Price shocks do not hit consumers instantly. The model supports four lag profiles: Immediate (fuel, forex-sensitive goods), 3-month (perishables, short supply chains), 6-month (processed foods, regional supply chains), and 12-month (staples with strategic reserves, long-term contracts). Each profile weights the factor change over the appropriate time horizon.

05

Country-level resolution

The model operates at the country level, not the city or province level. Within-country variation (urban vs rural, coastal vs inland) can be significant but is not captured. We chose country-level resolution because the macro inputs (exchange rates, import dependency ratios, commodity prices) are most reliably available at that granularity.

06

Known limitations

The model does not account for government price controls, subsidy programs, speculative hoarding, supply chain disruptions beyond commodity costs, or local market competition dynamics. It underestimates impacts in countries with structural currency crises (e.g., Türkiye, Nigeria) where parallel exchange rates diverge from official rates.

This is a scenario tool, not a forecast

All figures represent a theoretical ceiling under the stated assumptions. They are not predictions of future retail prices. Actual consumer impact depends on government policy, market competition, supply chain resilience, and retailer pricing strategies, none of which are modeled here. Use these estimates as a starting point for understanding exposure, not as actionable financial guidance.

Model performs well where FX is stable

In countries with relatively stable exchange rates and functioning commodity markets, the model ceiling consistently exceeds realized prices by 20-50%, which is the expected behavior for a 100% pass-through upper bound. The model correctly identifies the direction and approximate magnitude of consumer price impacts.

Validation data

CountryCategoryModel CeilingRealizedGapStatus
🇵🇭PHLBread18.4%12.1%+6.3ppCeiling held
🇪🇬EGYOil52.1%47.8%+4.3ppCeiling held
🇮🇳INDVeg9.7%8.1%+1.6ppCeiling held
🇧🇷BRAFuel11.2%6.4%+4.8ppCeiling held
🇹🇷TURBread24.1%68.2%-44.1ppUndershot
🇳🇬NGAOil38.6%44.1%-5.5ppUndershot
🇵🇰PAKDairy19.3%31.8%-12.5ppUndershot
🇯🇵JPNFuel8.2%5.8%+2.4ppCeiling held
🇰🇷KORFuel9.1%6.2%+2.9ppCeiling held
🇱🇧LBNBasket28.8%34.2%-5.4ppUndershot

“Ceiling held” means the model ceiling exceeded the realized price change, as expected. “Undershot” means the realized price change exceeded the model ceiling, indicating the model failed to capture all cost drivers.

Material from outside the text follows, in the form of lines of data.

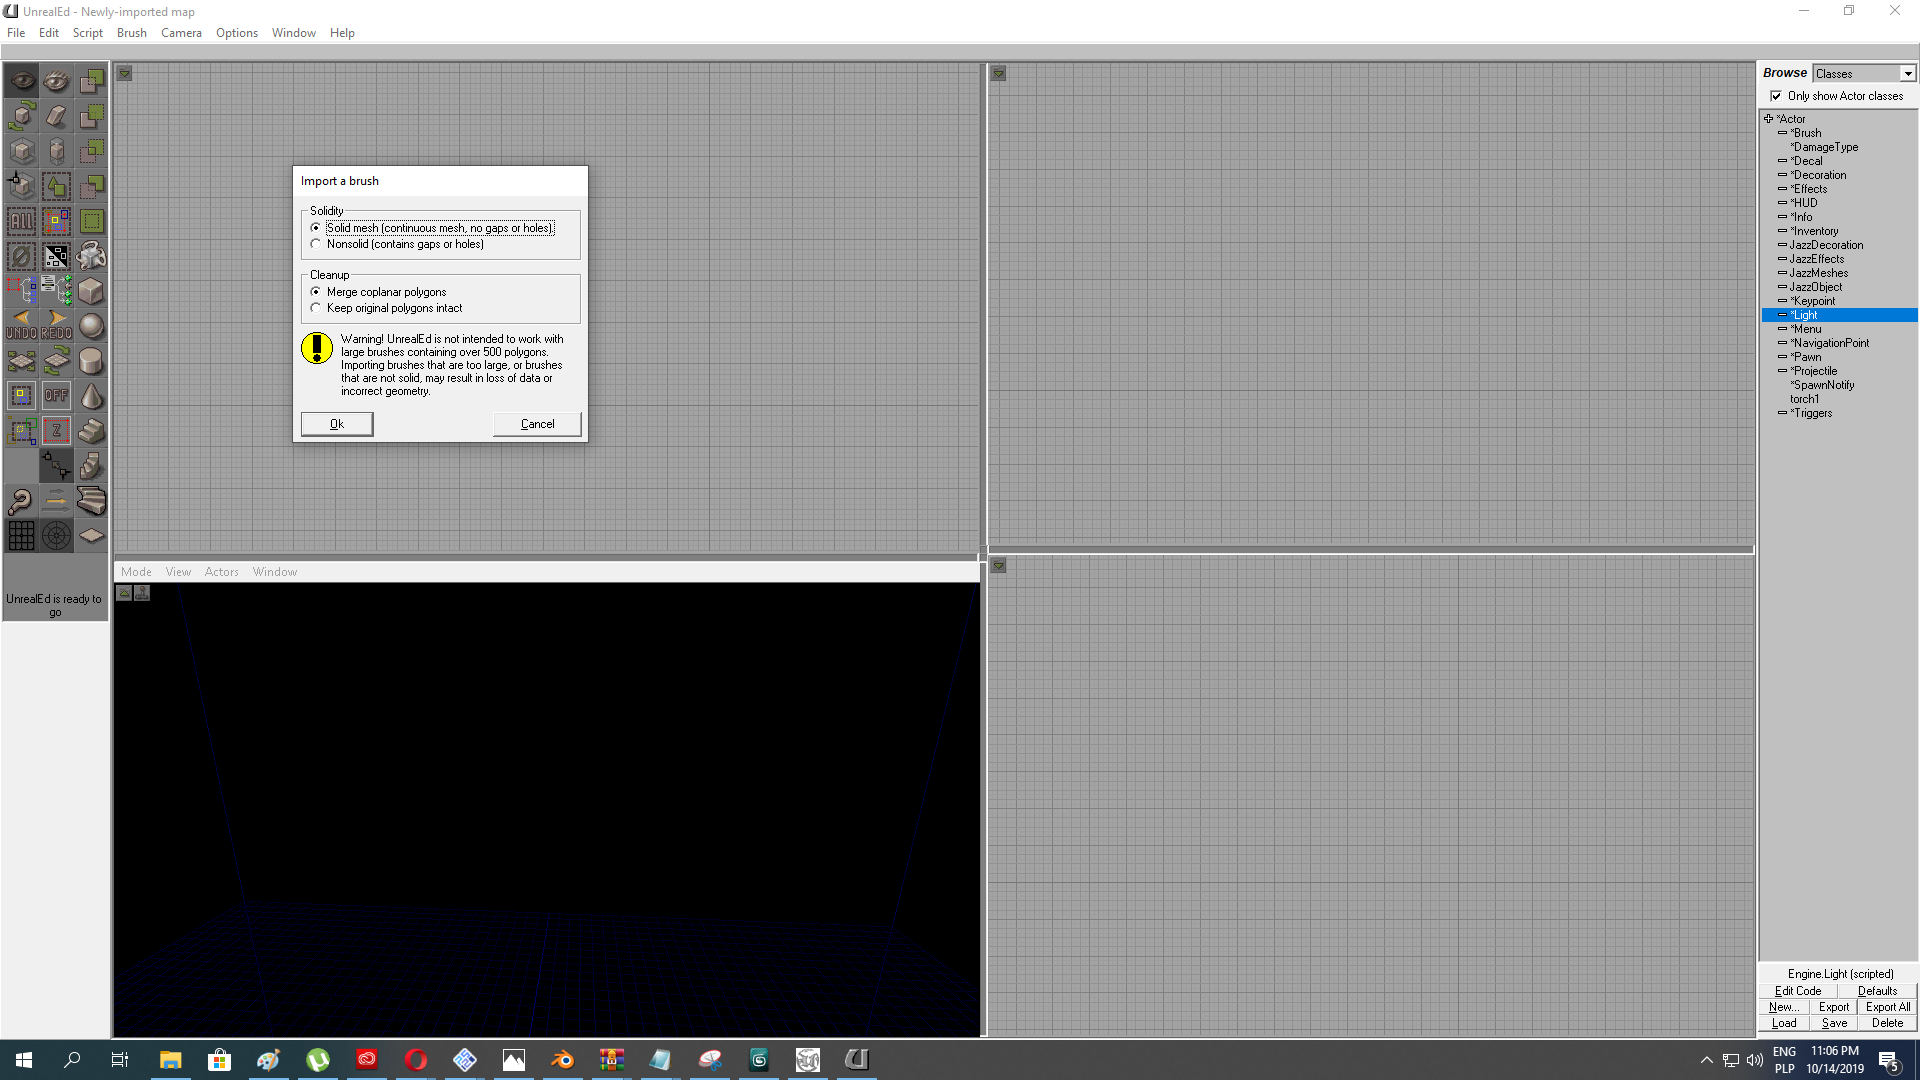Click the Select All actors icon
The width and height of the screenshot is (1920, 1080).
click(x=21, y=221)
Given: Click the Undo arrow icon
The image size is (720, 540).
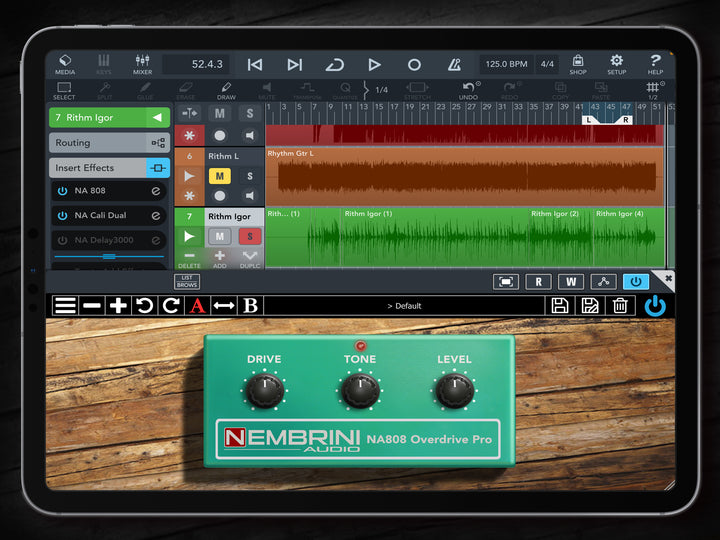Looking at the screenshot, I should click(x=470, y=91).
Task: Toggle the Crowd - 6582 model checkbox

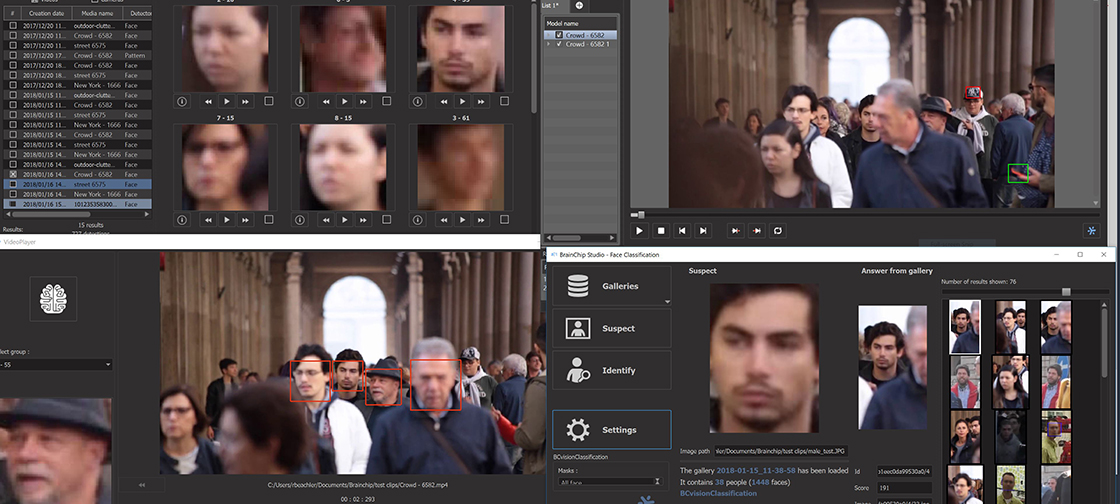Action: click(x=559, y=35)
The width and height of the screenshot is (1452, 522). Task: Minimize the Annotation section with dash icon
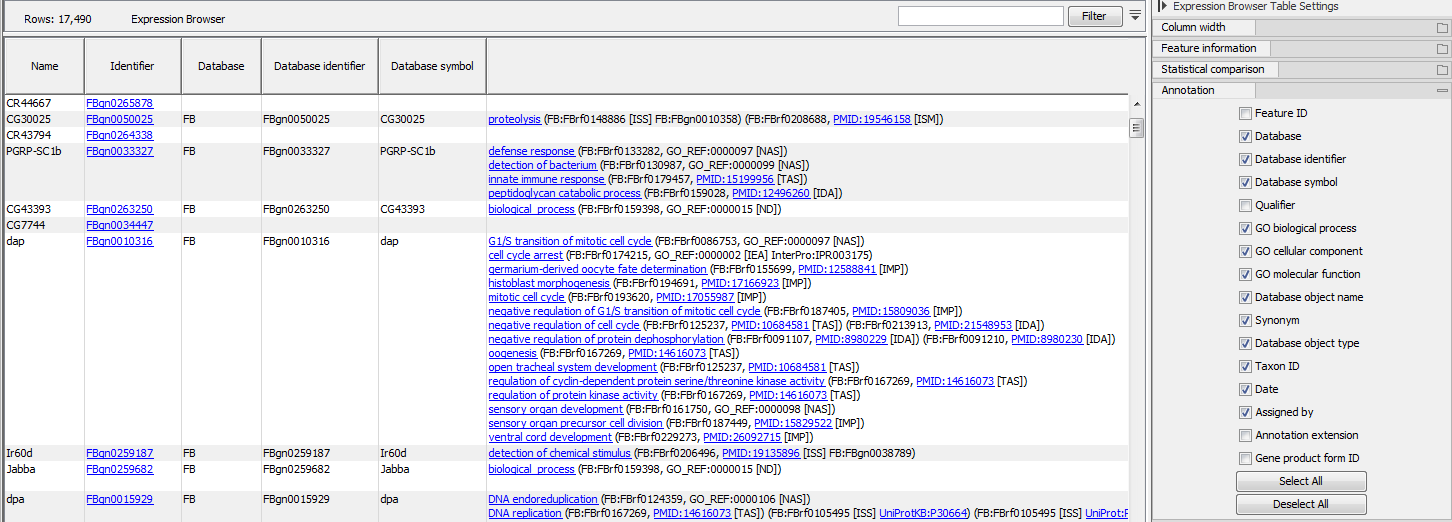coord(1441,91)
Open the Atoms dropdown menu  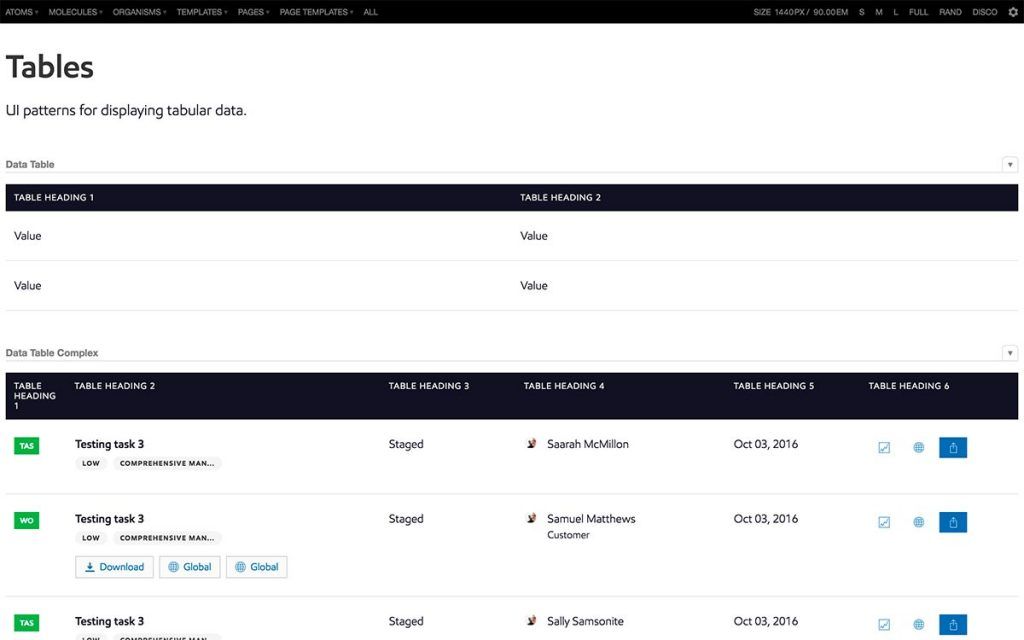(22, 12)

Validation context: Model ceilings shown above are computed at 100% pass-through with immediate lag (1.0x multiplier). In the simulator, selecting a different lag period (e.g., 12-month at 0.75x) will reduce the ceiling proportionally.

Known failure modes

The model systematically underestimates impacts in three countries due to structural issues not captured by the commodity-pass-through framework:

  • Türkiye: Parallel exchange rates and persistent monetary policy divergence cause realized inflation to far exceed commodity-driven estimates.
  • Nigeria: Multiple exchange rate windows and a large informal market mean the model's FX adjustment misses the true cost of dollar-denominated imports.
  • Pakistan: Circular debt in the energy sector, subsidy removal shocks, and administrative price adjustments create price dynamics not well-modeled by upstream commodity costs alone.